Kepala Adek memening. Mengemas barang dengan air mata, Adek pun bersiap pulang, menuju tempat dimana orang tercinta Adek berada. Namun sebelum itu, Adek juga tak lupa mengirimkan pesan kepada orang yang Adek cintai. Orang yang selama ini Adek pegang kontaknya namun masih tak berani untuk tersambung. Pesan-pesan kemarin yang belum Adek kirim karena takut, Adek jadikan satu—berisikan ucapan manis penanya kabar, sebelum akhirnya bagian akhirnya Adek tambahkan, berisi air mata dan keputusasaan.

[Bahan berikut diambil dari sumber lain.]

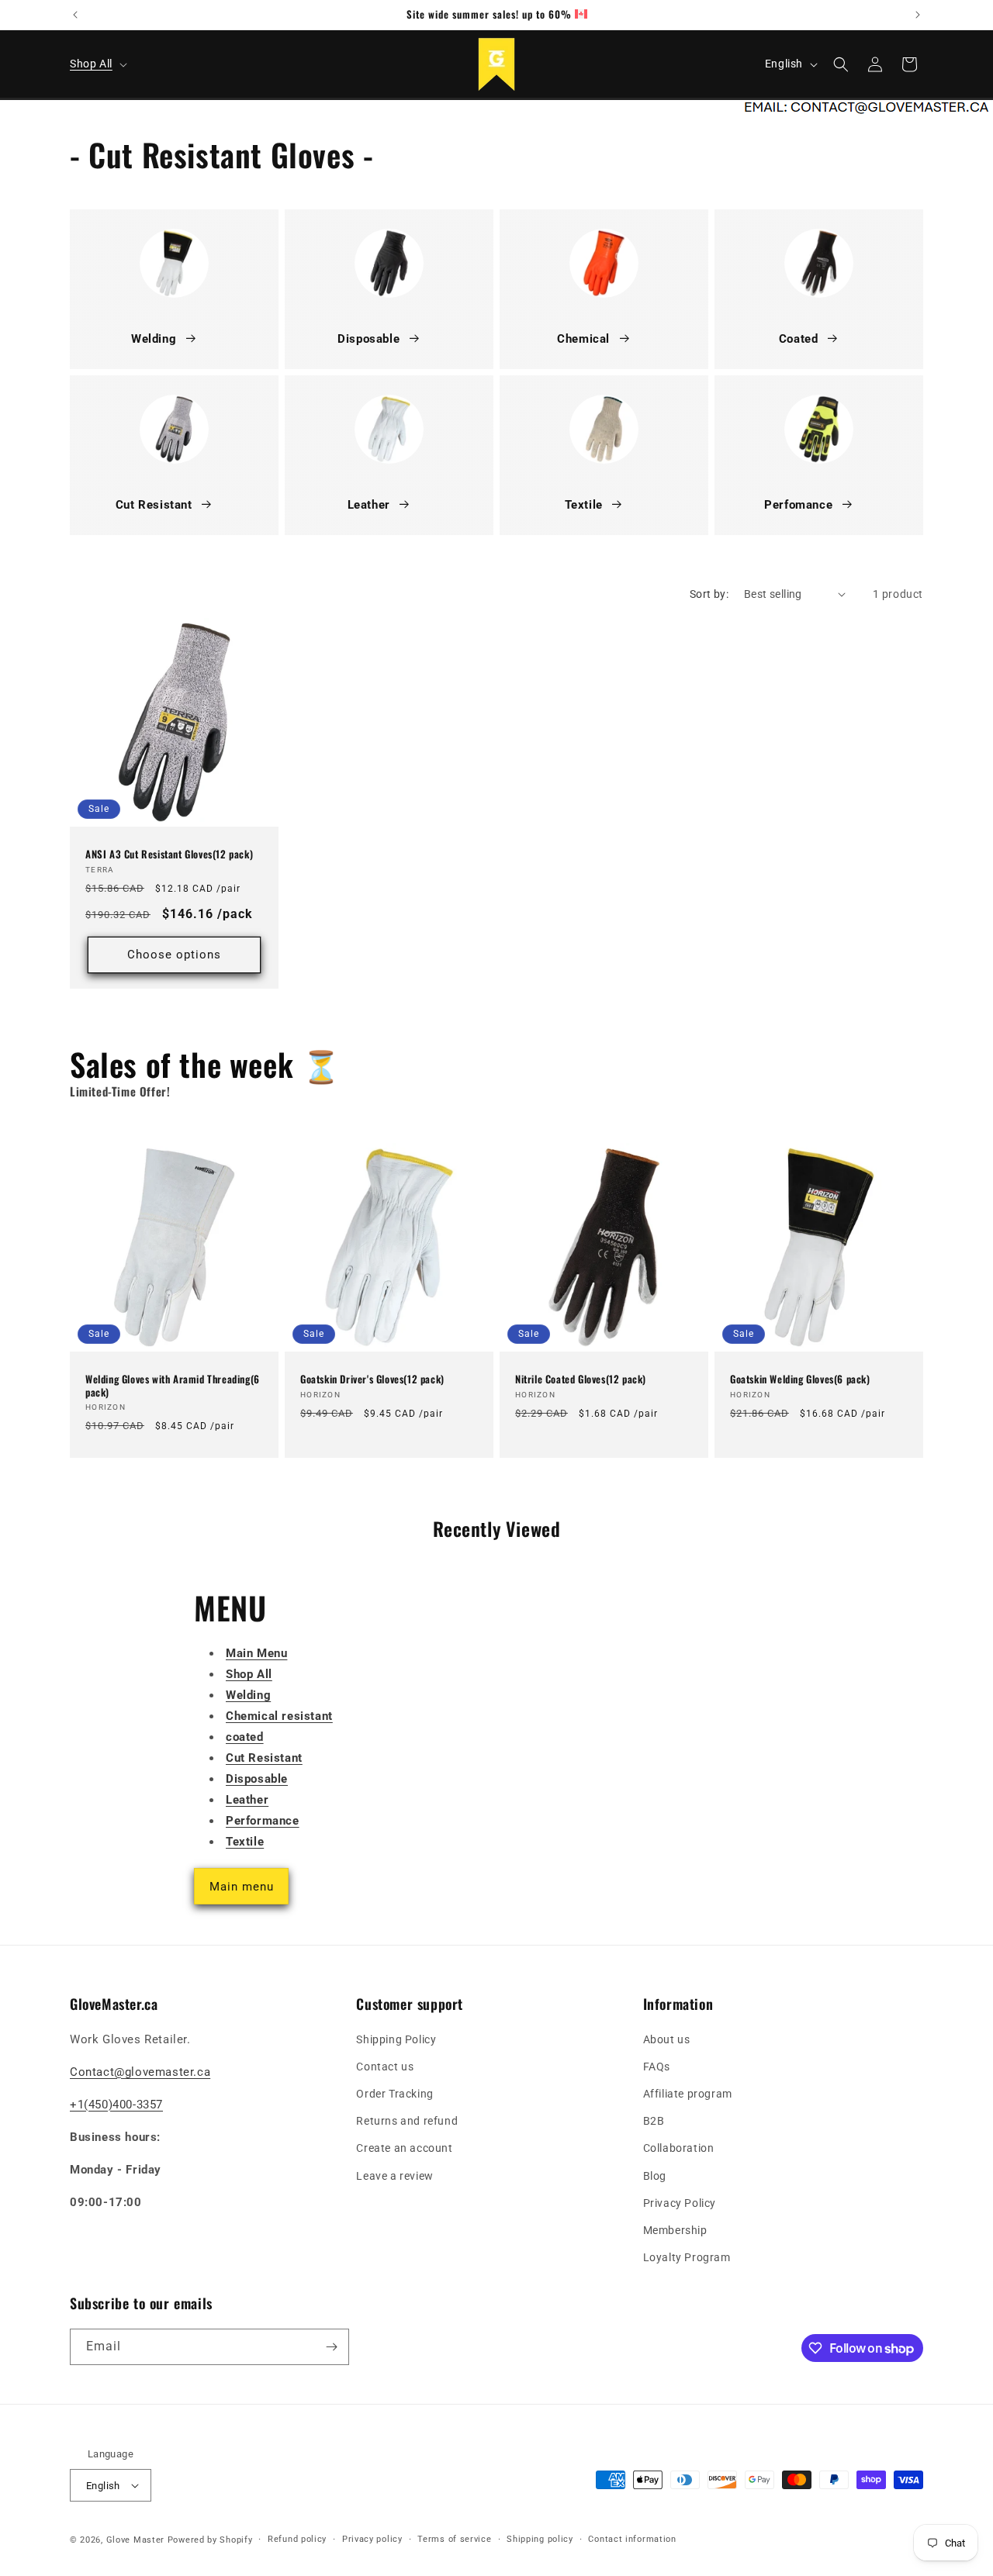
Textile (584, 505)
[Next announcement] (918, 14)
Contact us (384, 2066)
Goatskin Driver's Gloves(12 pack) (372, 1379)
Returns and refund (407, 2121)
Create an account (404, 2148)
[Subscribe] (331, 2347)
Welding (153, 339)
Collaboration (678, 2148)
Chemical (583, 339)
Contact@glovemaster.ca (140, 2072)
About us (666, 2039)
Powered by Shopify (210, 2540)
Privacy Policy (679, 2203)
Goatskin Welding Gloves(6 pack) (800, 1379)
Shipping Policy (396, 2039)
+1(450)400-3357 (116, 2105)
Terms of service (454, 2539)
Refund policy (297, 2539)
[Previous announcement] (75, 14)
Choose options (174, 955)
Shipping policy (540, 2539)
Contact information (632, 2539)
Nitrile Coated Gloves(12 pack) (580, 1379)
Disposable (368, 339)
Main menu (241, 1887)
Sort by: (709, 594)
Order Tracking (394, 2093)
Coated (798, 339)
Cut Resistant (154, 505)
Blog (654, 2176)
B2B (654, 2121)
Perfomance (798, 505)
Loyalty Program (687, 2257)
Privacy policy (372, 2539)
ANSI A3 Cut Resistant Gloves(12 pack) (169, 853)
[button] (97, 63)
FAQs (656, 2066)
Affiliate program (687, 2093)
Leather (369, 505)
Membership (675, 2230)
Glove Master (135, 2540)
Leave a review (394, 2176)
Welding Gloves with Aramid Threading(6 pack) (172, 1386)
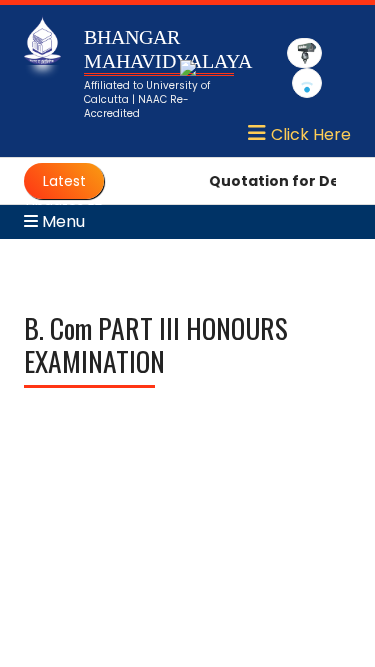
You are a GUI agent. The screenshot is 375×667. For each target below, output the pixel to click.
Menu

Begitulah akhirnya anak kecil berusia 12 tahun yang masih suka bermain dengan Barbie nya mulai tersambung kembali dengan Kakak lelaki pertamanya yang suka membelikannya donat setiap pulang kuliah.

Hidup kami tidak pernah lebih baik tanpa Kakak. Semuanya bersikap seakan baik-baik saja namun sebenarnya semuanya sudah mati di dalam, ego telah memakan mereka.

Adek tak pernah menyalahkan Kakak. Adek tau, Kakak sudah lebih tau mana yang baik dan mana yang buruk. Sebenarnya apapun kejadiannya, Kakak itu tetaplah Kakak, Kakaknya adek. Adek hormati tiap pilihan Kakak, jadi jangan tanya “kamu ga benci sama Kakak, Dek?” ke Adek lagi ya Kak, Adek gak ada hak untuk membenci

Adek senang mendengar Kakak bahagia di sana, Kakak layak mendapatkan kebahagiaan Kakak. Namun Adek rindu, Kak. Adek rindu Kakak. Rindunya sama seperti saat Kakak pergi kuliah dulu. Maka dari itu, jika Adek sudah libur kuliah nanti, apa Adek boleh pulang ke Kakak? Adek ingin melihat keponakan Adek yang lucu (tidak puas jika hanya melihatnya melalui gambar saja, Adek juga ingin mencium pipinya!) dan juga Abang Ipar Adek yang kata Kakak tampan sekali itu hahahaha.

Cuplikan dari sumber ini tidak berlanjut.